◆ Aufgabenstellung
a - Welchen Verlust soll der Zinsanspruch laut dem Textauszug über die Verzinsung nach § 849 BGB ausgleichen?
b - Bitte führen Sie den Textauszug über die Verzinsung nach § 849 BGB im Anschluss an seinen letzten Satz fort.

◆ Textauszug
#####

4. Die Verzinsung des gezahlten Kaufpreises in Höhe von 4%-Punkten über dem Basiszinssatz seit dem Kaufdatum gemäß § 849 BGB hat nicht zu erfolgen.
Die besonderen Voraussetzungen dieser Norm liegen nicht vor. Diese billigt dem Geschädigten einer unerlaubten Handlung ohne Nachweis eines konkreten Schadens Zinsen als pauschalierten Schadensersatz für die entgangene Nutzung einer ihm durch den Schädiger entzogenen oder beschädigten Sache zu. Der Zinsanspruch soll den endgültig verbleibenden Verlust der Nutzbarkeit der Sache ausgleichen, der durch den späteren Gebrauch derselben oder einer anderen Sache nicht nachgeholt werden kann, wobei die Norm auch bei der Entziehung von Geld gilt. Der Regelung kann aber kein allgemeiner Rechtsgrundsatz dahingehend entnommen werden, dass deliktische Schadensersatzansprüche stets von ihrer Entstehung an zu verzinsen sind, vielmehr ist maßgeblich der Zweck der Norm zu berücksichtigen, den später nicht mehr nachholbaren Verlust der Sache auszugleichen, vgl. Bundesgerichtshof, Versäumnisurteil vom 26.11.2007, Az. II ZR 167/06.

#####

◆ Datenteil
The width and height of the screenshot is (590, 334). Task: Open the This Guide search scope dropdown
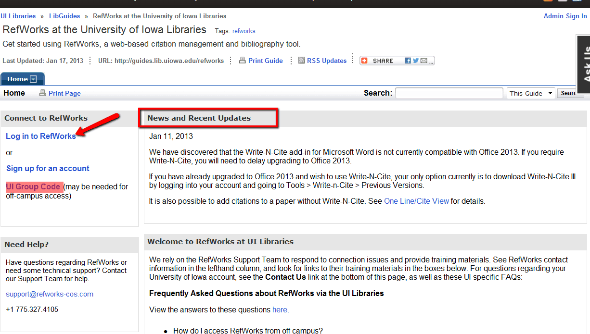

#####

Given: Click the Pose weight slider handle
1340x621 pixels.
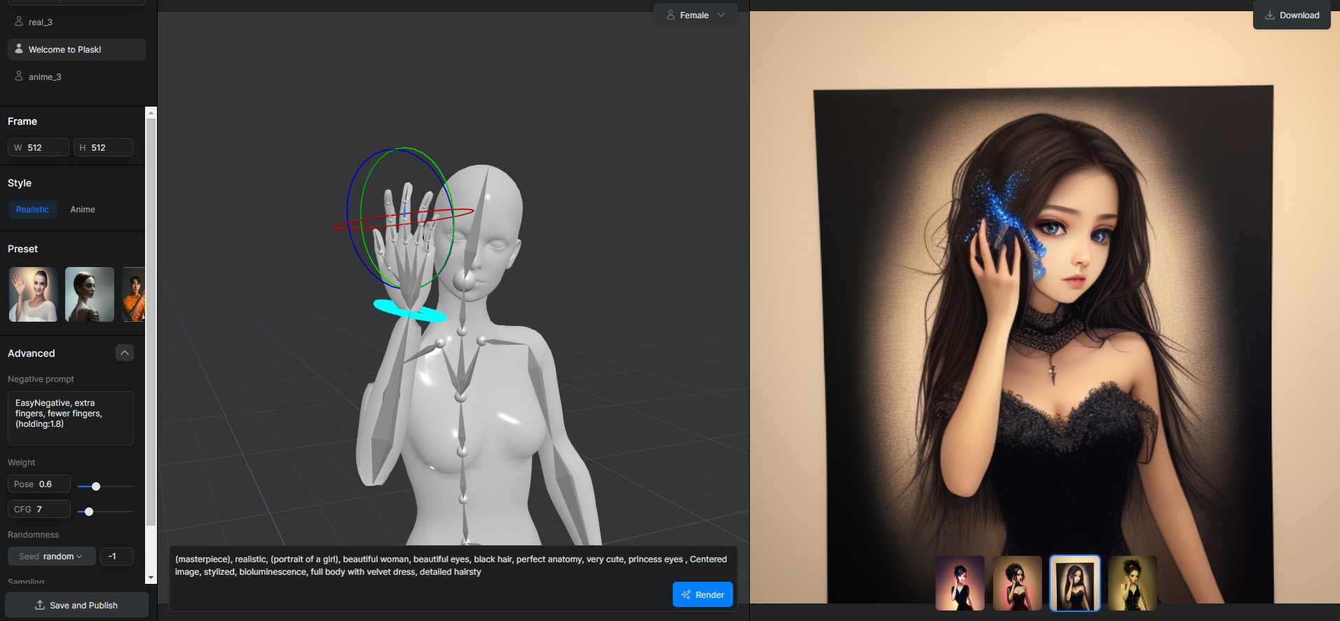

#####

◆ Lösungen im Anschluss
a - Den endgültig verbleibenden Verlust der Nutzbarkeit der Sache, der durch den späteren Gebrauch derselben oder einer anderen Sache nicht nachgeholt werden kann.

b -
Dieser Schutzzweck ist hier nicht betroffen. Der Kläger hat zwar einen Geldbetrag in Höhe des Kaufpreises weggegeben, er hat dafür aber im Gegenzug das streitgegenständliche Fahrzeug erworben, das er anschließend jederzeit nutzen konnte und auch genutzt hat. Zudem ist auch davon auszugehen, dass der aufgewandte Kaufpreis bei Kenntnis des vorliegenden Mangels nicht im Vermögen des Klägers verblieben wäre, sondern er sich stattdessen ein anderes Fahrzeug gekauft hätte. Damit fehlt es aber an einer auf das deliktische Handeln der Beklagten zurückzuführenden entgangenen Nutzungsmöglichkeit des Geldes, vgl. OLG Koblenz, Urteil vom 28.08.2019, Az. 5 U 1218/18, OLG Karlsruhe, Urteil vom 6.11.2019, Az. 13 U 37/19.
Im Übrigen entnimmt der Senat der jüngsten Entscheidung des Bundesgerichtshofs, dass ein deliktischer Zinsanspruch nicht gegeben sein dürfte, weil ansonsten in der dortigen Entscheidung der Zinslauf nicht hätte verkürzt werden dürfen.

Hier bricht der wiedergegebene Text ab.